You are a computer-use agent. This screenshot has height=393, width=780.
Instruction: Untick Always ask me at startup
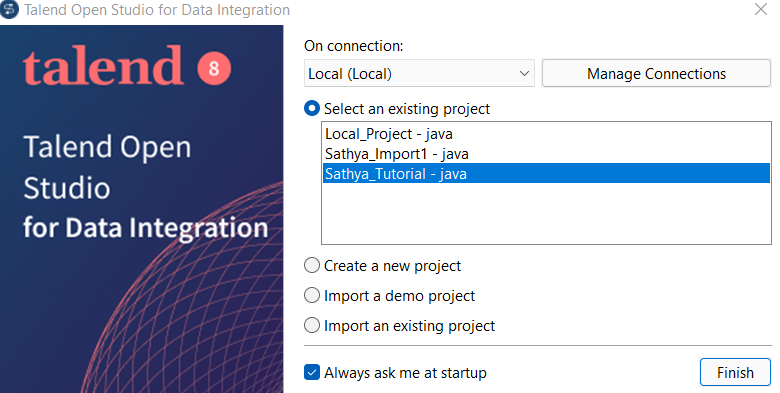coord(311,372)
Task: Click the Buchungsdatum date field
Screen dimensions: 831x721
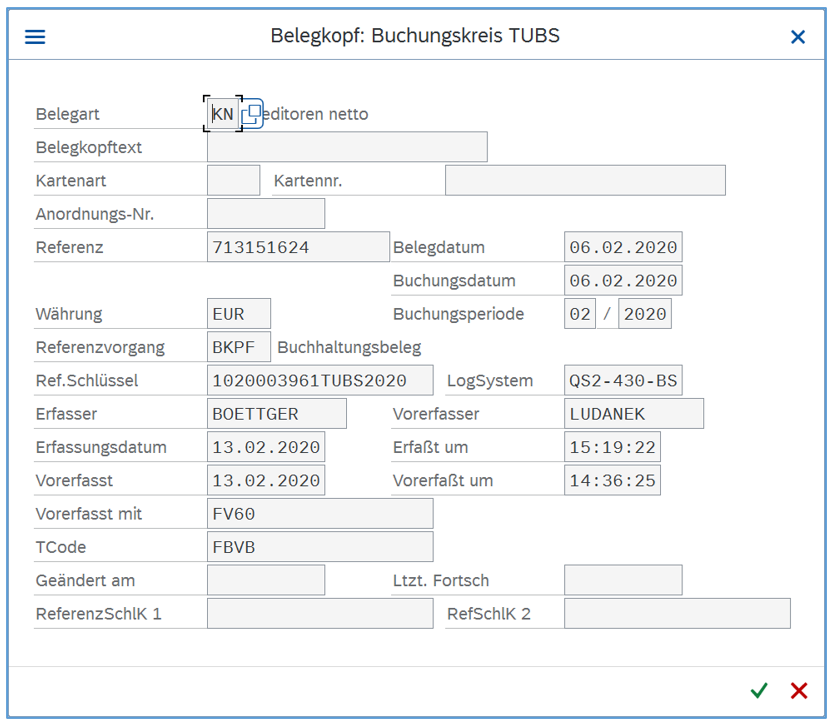Action: click(x=622, y=281)
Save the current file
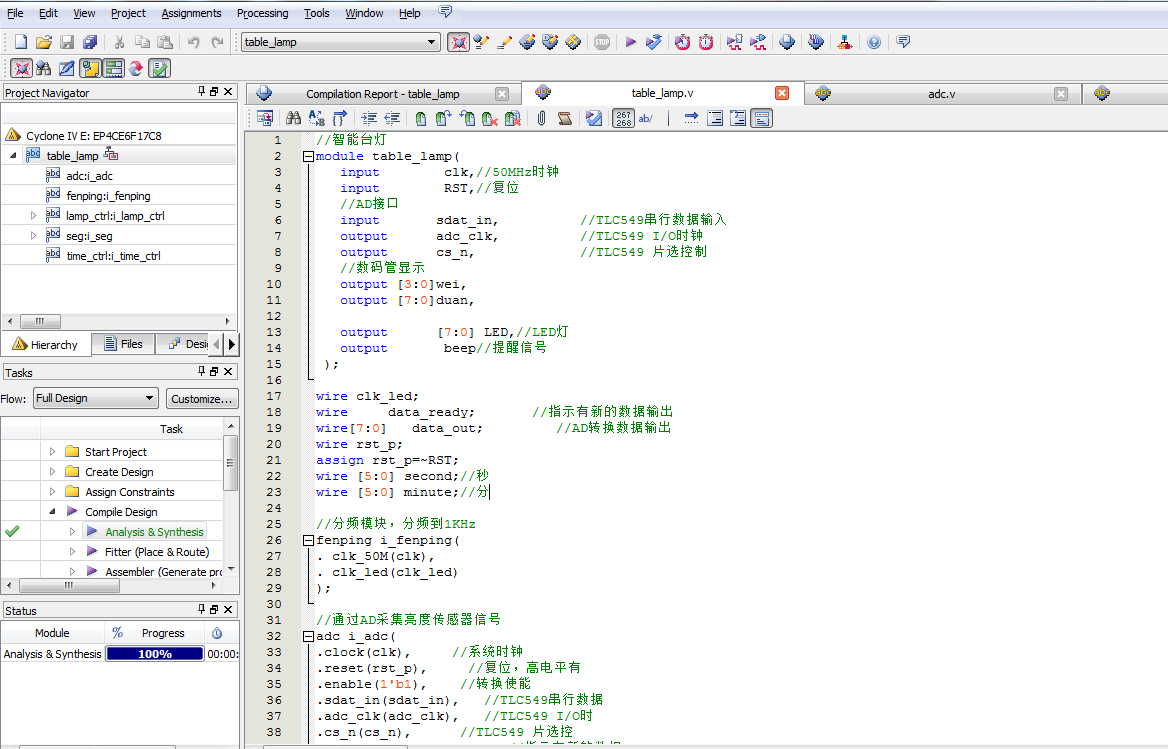This screenshot has width=1168, height=749. tap(67, 42)
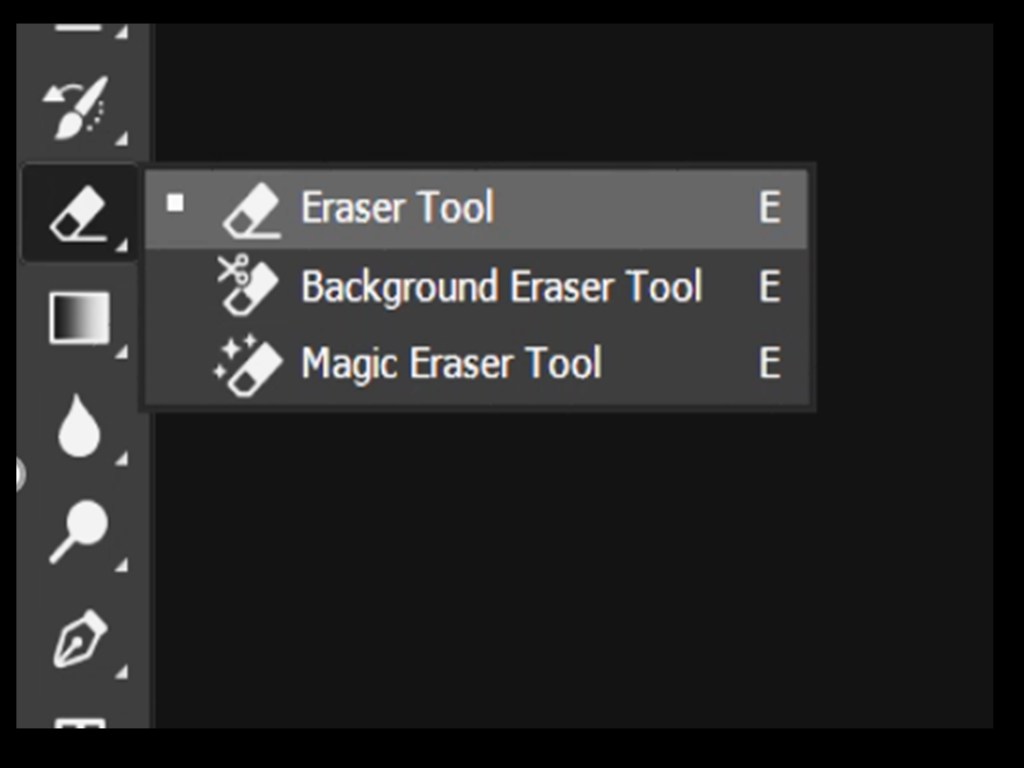This screenshot has height=768, width=1024.
Task: Click the E shortcut beside Background Eraser Tool
Action: click(x=769, y=287)
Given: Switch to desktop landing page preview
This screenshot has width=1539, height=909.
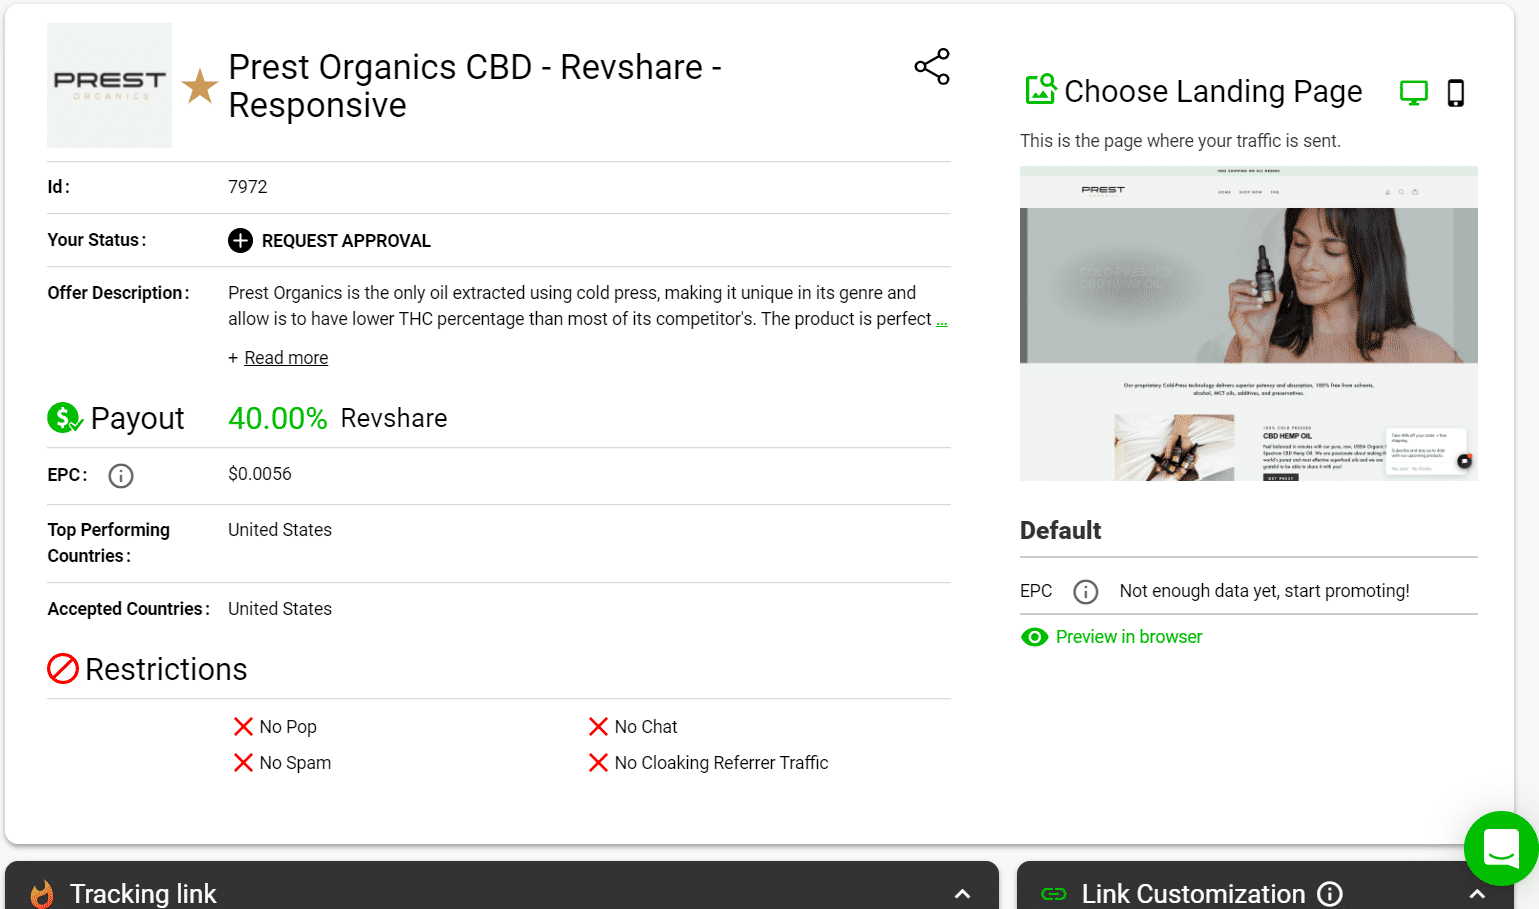Looking at the screenshot, I should click(1413, 93).
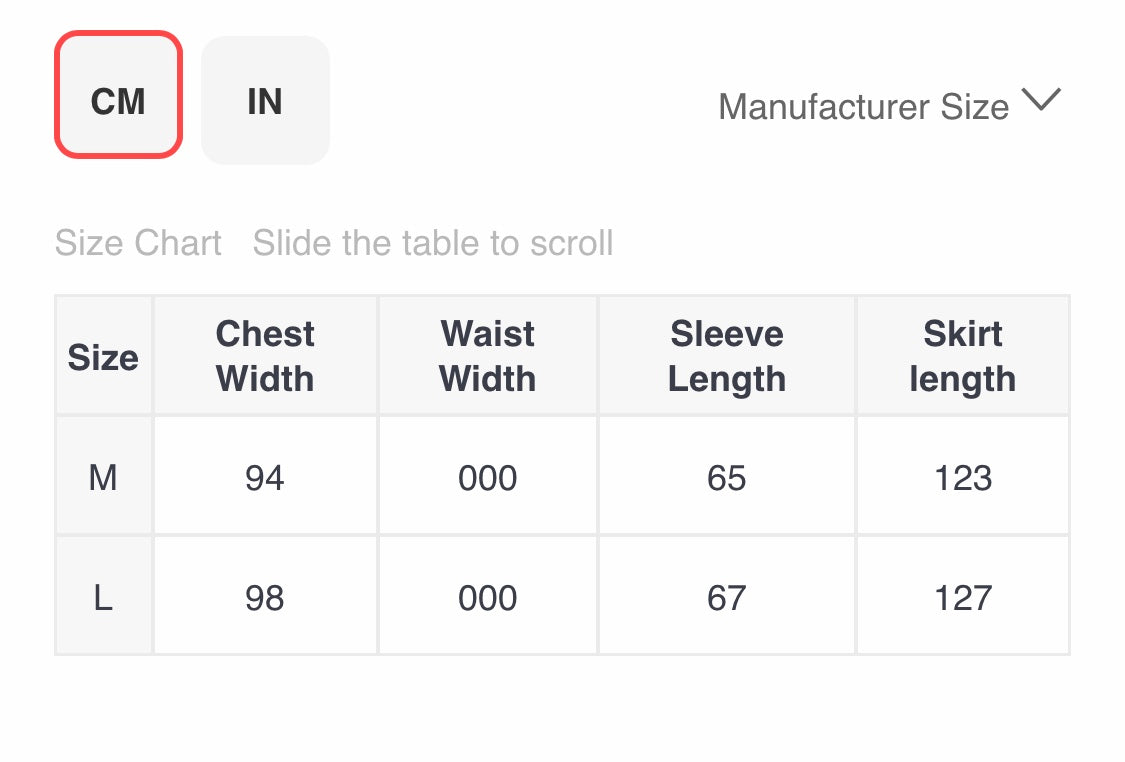Select the Chest Width column header
The width and height of the screenshot is (1125, 762).
click(x=265, y=356)
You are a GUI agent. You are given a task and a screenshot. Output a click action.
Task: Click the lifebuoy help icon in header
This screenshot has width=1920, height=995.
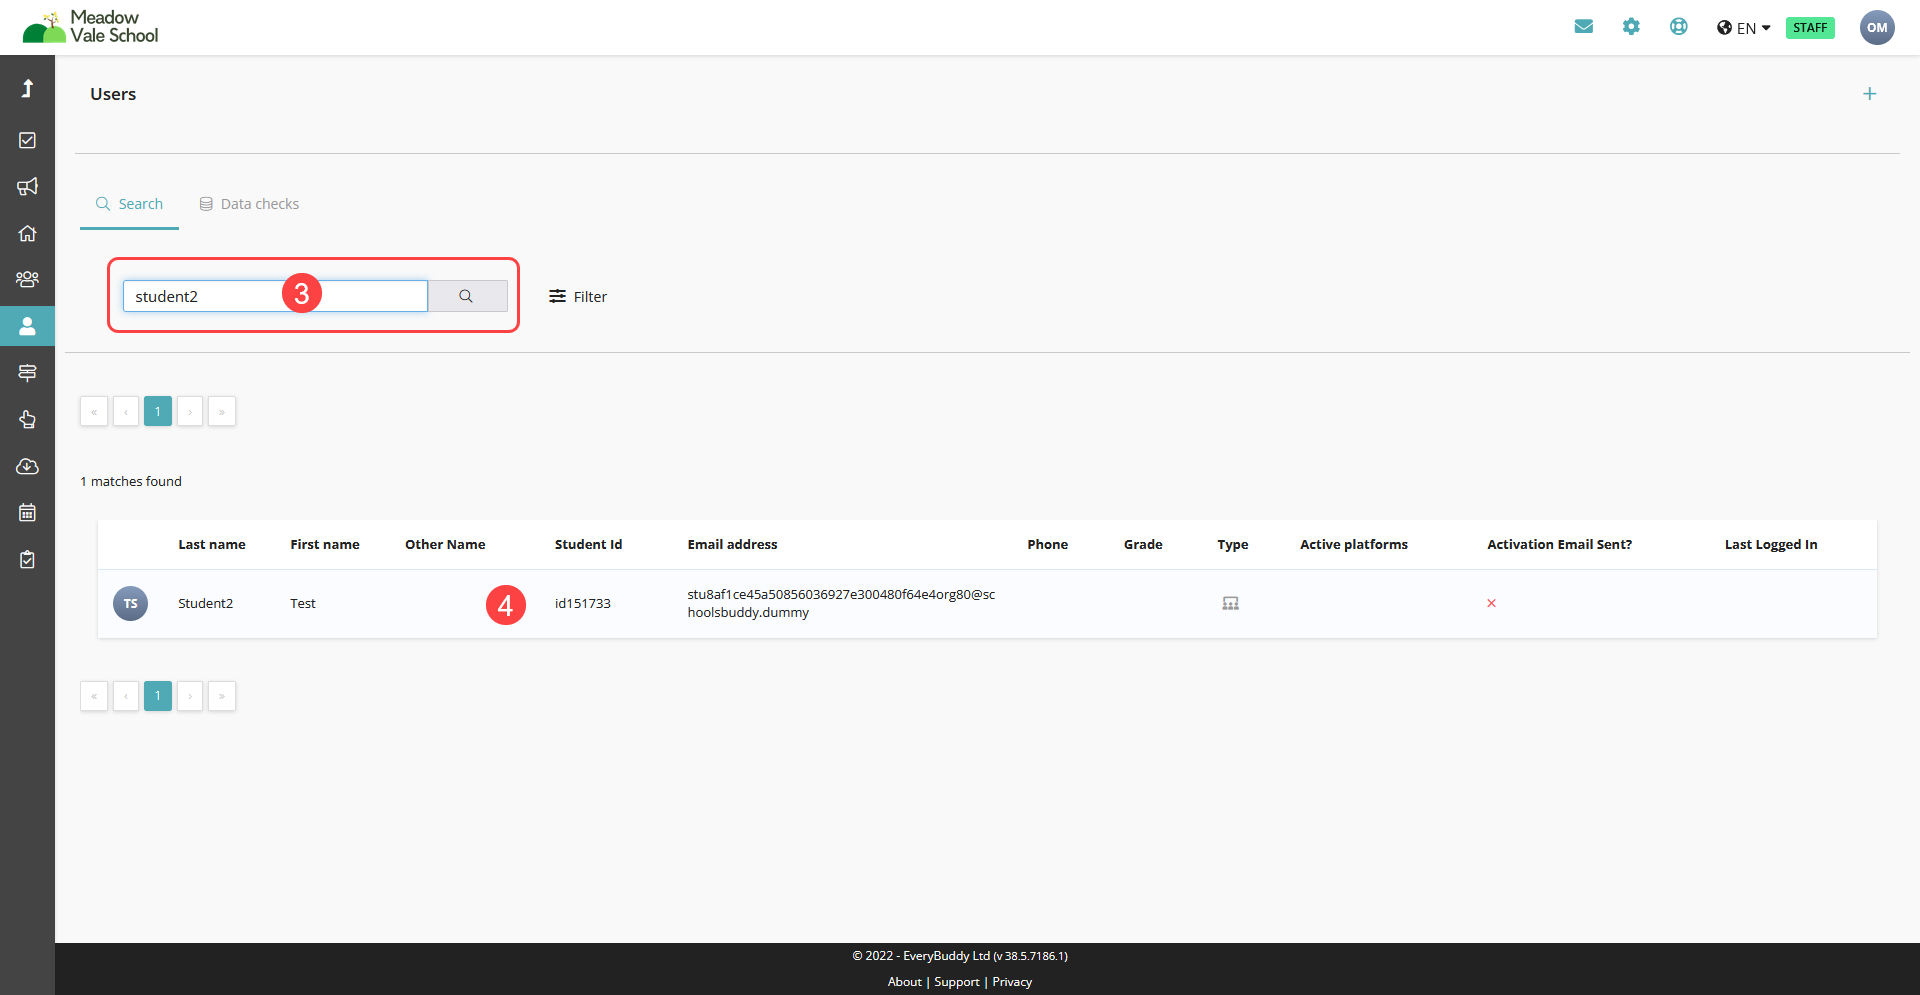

● ● ●

_Your goal:_ Copy every line of the records above word for word, omitting the pictures.

_Complete response:_
You are a computer-use agent. This screenshot has height=393, width=780.
Instruction: Untick Always ask me at startup
coord(311,372)
Task: Click the Buchungsdatum date field
Screen dimensions: 831x721
Action: click(x=622, y=281)
Save the current file
This screenshot has width=1168, height=749. tap(67, 42)
This screenshot has height=768, width=1024.
Task: Click the E shortcut beside Background Eraser Tool
Action: click(x=769, y=287)
Given: Switch to desktop landing page preview
This screenshot has width=1539, height=909.
Looking at the screenshot, I should click(1413, 93).
Select the Chest Width column header
The width and height of the screenshot is (1125, 762).
click(x=265, y=356)
You are a GUI agent. You are given a task and a screenshot. Output a click action.
Task: Click the lifebuoy help icon in header
This screenshot has width=1920, height=995.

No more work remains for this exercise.